The clinical manifestation is similar to neurogenic diabetes insipidus, presenting with excessive thirst and excretion of a large amount of dilute urine. Dehydration is common, and incontinence can occur secondary to chronic bladder distension. On investigation, there will be an increased plasma osmolarity and decreased urine osmolarity. As pituitary function is normal, ADH levels are likely to be abnormal or raised. Polyuria will continue as long as the patient is able to drink. If the patient is unable to drink and is still unable to concentrate the urine, then hypernatremia will ensue with its neurologic symptoms.
Nephrogenic DI (NDI) is most common in its acquired forms, meaning that the defect was not present at birth.

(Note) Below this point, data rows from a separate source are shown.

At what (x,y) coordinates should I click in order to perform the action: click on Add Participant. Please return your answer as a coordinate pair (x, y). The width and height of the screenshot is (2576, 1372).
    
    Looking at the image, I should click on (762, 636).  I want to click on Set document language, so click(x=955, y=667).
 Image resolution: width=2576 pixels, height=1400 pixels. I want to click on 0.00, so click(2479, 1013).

These acquired forms have numerous potential causes. The most obvious cause is a kidney or systemic disorder, including amyloidosis,polycystic kidney disease, electrolyte imbalance, or some other kidney defect.
The major causes of acquired NDI that produce clinical symptoms (e.g. polyuria) in the adult are lithium toxicity and high blood calcium.
Chronic lithium ingestion – appears to affect the tubules by entering the collecting tubule cells through sodium channels, accumulating and interfering with the normal response to ADH (ADH resistance) in a mechanism that is not yet fully understood.